Several years ago, Kristina Kuzmic was a struggling mom who was waiting tables to make ends meet and holding down two — sometimes three — part-time jobs at once.
She was living paycheck to paycheck and thisclose to her breaking point, but trying her damnedest to hold it all together with a smile.
“I didn’t want to bring my pitifulness to work, so I would show up to each shift with a fake smile on my face (which is EXHAUSTING; faking is so ridiculously exhausting!),” she wrote in a July 16 Facebook post. “I’d never whine or share my stories of misery or cry or scream at work, though all of those seemed less exhausting than faking was … I wanted to be professional, so I held it all in.”
But once she was alone, she’d inevitably fall apart. Gone was the confident smile and the happy exterior. Alone in her car, she let the walls come down and the stress take its toll; and it was raw and real and emotional.
“At the end of my shift, around midnight, I’d order myself the restaurant’s signature flat bread,” she continues, adding that it was a cheap dinner she could actually afford, thanks only to her employee discount. “I’d get in my car, put that flat bread on my lap, and then sob while stuffing my face with the yummy crust covered in caramelized pears and walnuts and cambazola cheese. All the emotions I held in for hours finally came pouring out during my drive home. The flat bread became my grieving buddy, my comfort food. And by the time I pulled up to my little apartment, there were only a few bites left, always soaked in my tears. (Not trying to sound poetic here. They were literally soaked in my tears.)”
In my own way, I sadly know just what that’s like; I was diagnosed with depression 16 years ago, and understand what it’s like to feel surrounded by darkness. I may not have been holding down several jobs with three kids to care for, but I do remember when putting one foot in front of the other seemed impossible; and when getting through tomorrow seemed painful.
But I was 16 years old. I hadn’t yet lived enough life to know that it would be okay. I didn’t understand that as hard as life can be, there’s an ebb and flow to it all. When it’s bad, it’s bad; but it isn’t bad forever.
Sometimes, when we’re wading through the darkness for what seems like forever, it’s easy to stop believing it’s possible to ever come upon the light. But there is always light.
It took a while, but eventually, Kuzmic learned that same all-important lesson that I did: This too shall pass.

- [About this exercise]: Print the passage about Kristina Kuzmic word for word, starting with "But once she" and going on through "real and emotional.".

- [Record set]:
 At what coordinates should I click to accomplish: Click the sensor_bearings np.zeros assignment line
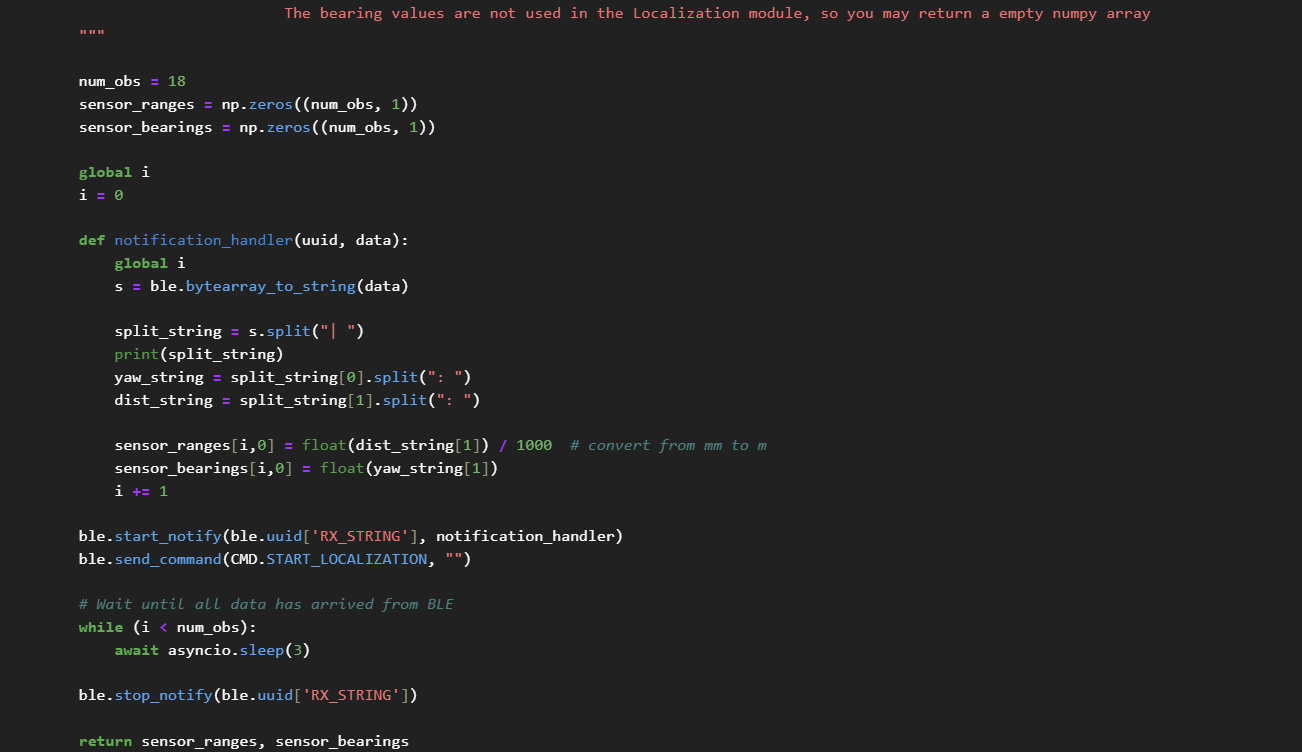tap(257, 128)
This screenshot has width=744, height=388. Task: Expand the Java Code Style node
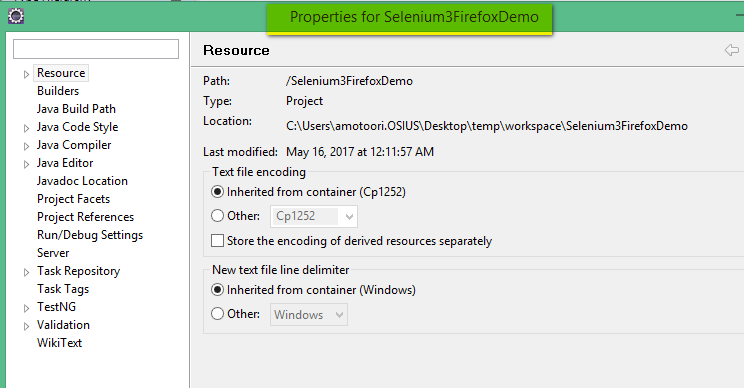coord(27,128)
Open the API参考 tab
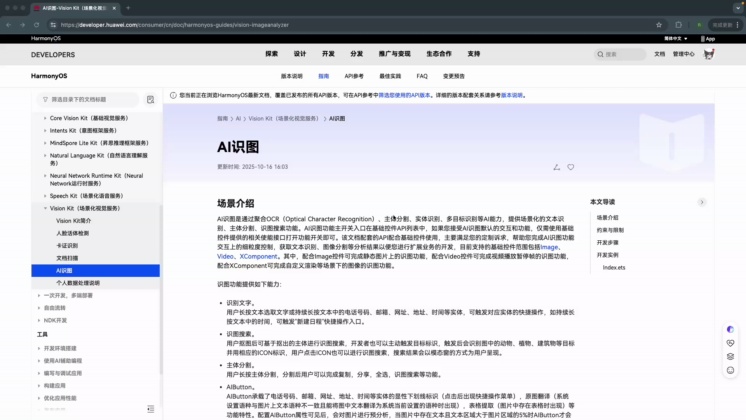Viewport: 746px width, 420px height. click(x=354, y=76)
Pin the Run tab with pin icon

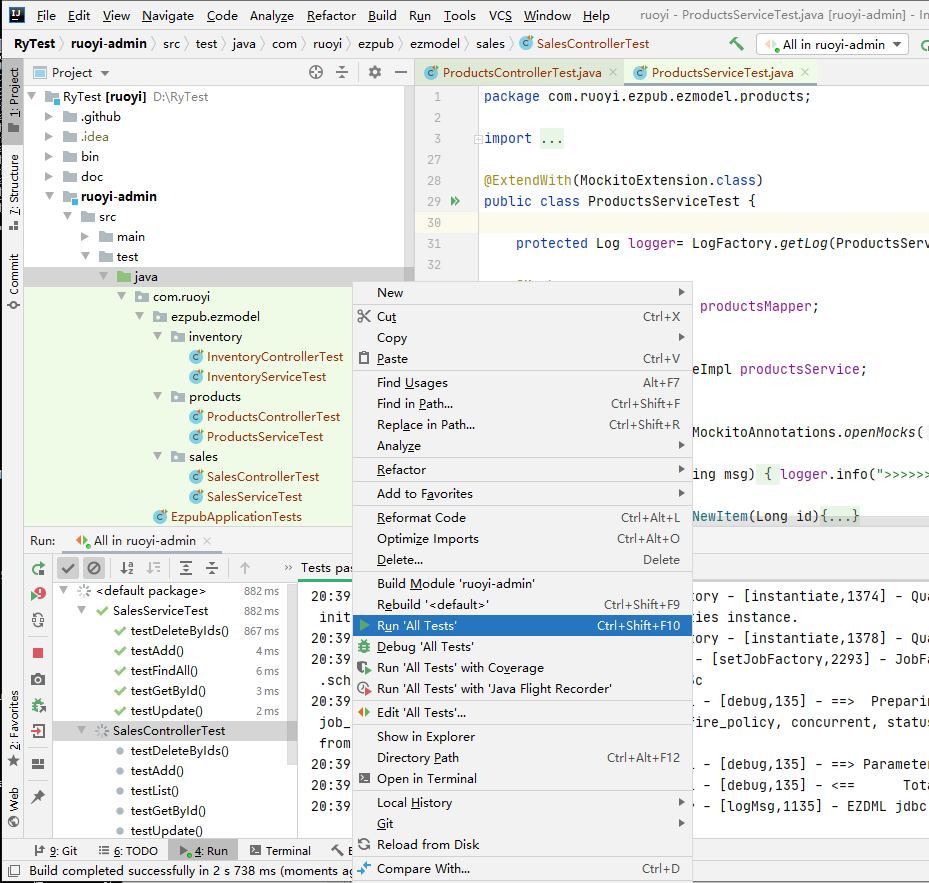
...
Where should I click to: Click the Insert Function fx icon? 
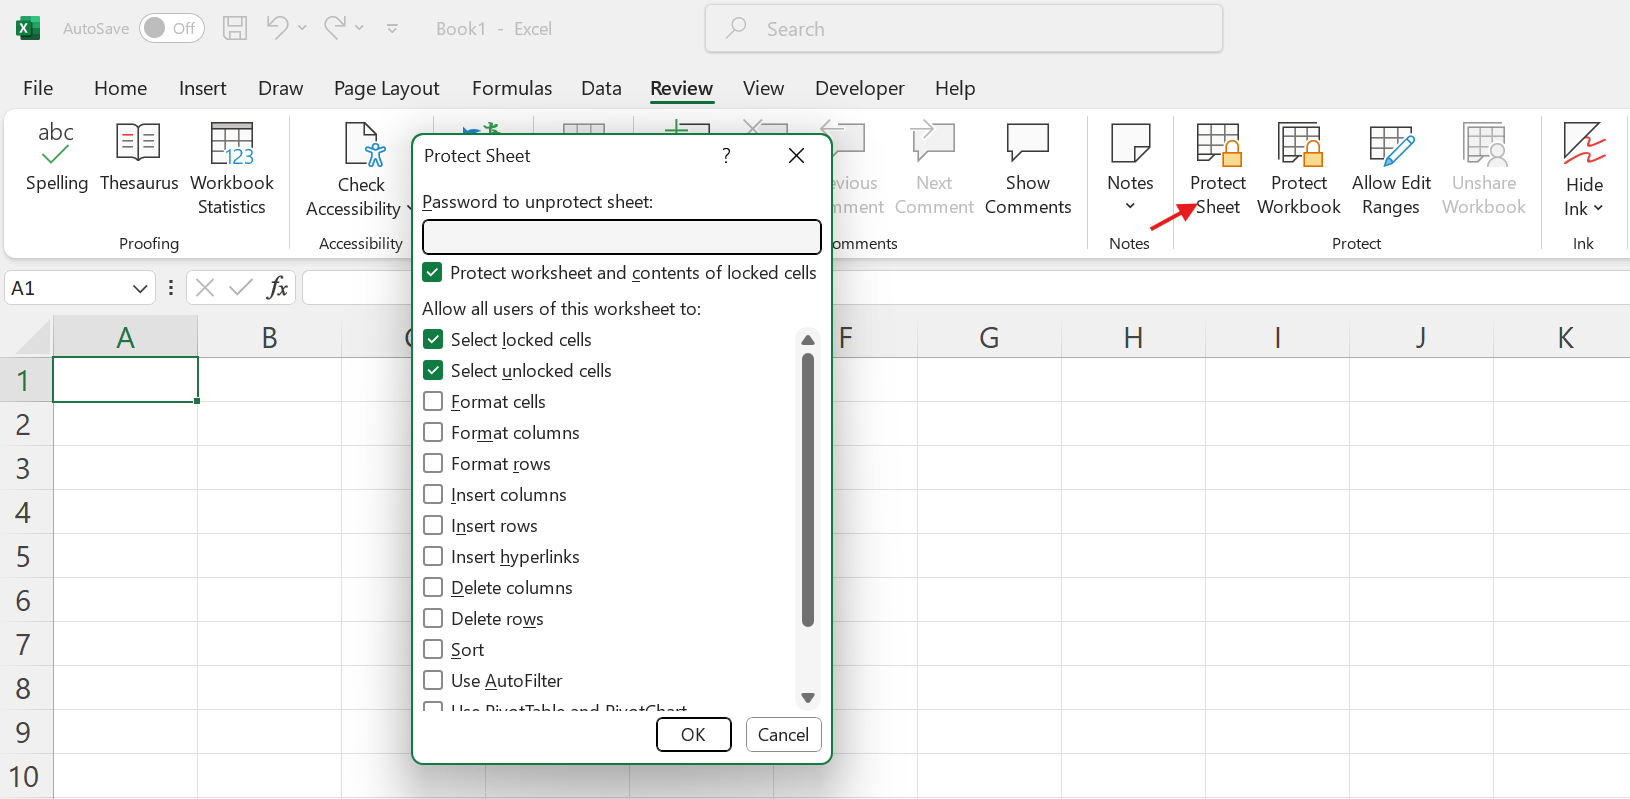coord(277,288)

- [Answer to this problem]:
But once she was alone, she’d inevitably fall apart. Gone was the confident smile and the happy exterior. Alone in her car, she let the walls come down and the stress take its toll; and it was raw and real and emotional.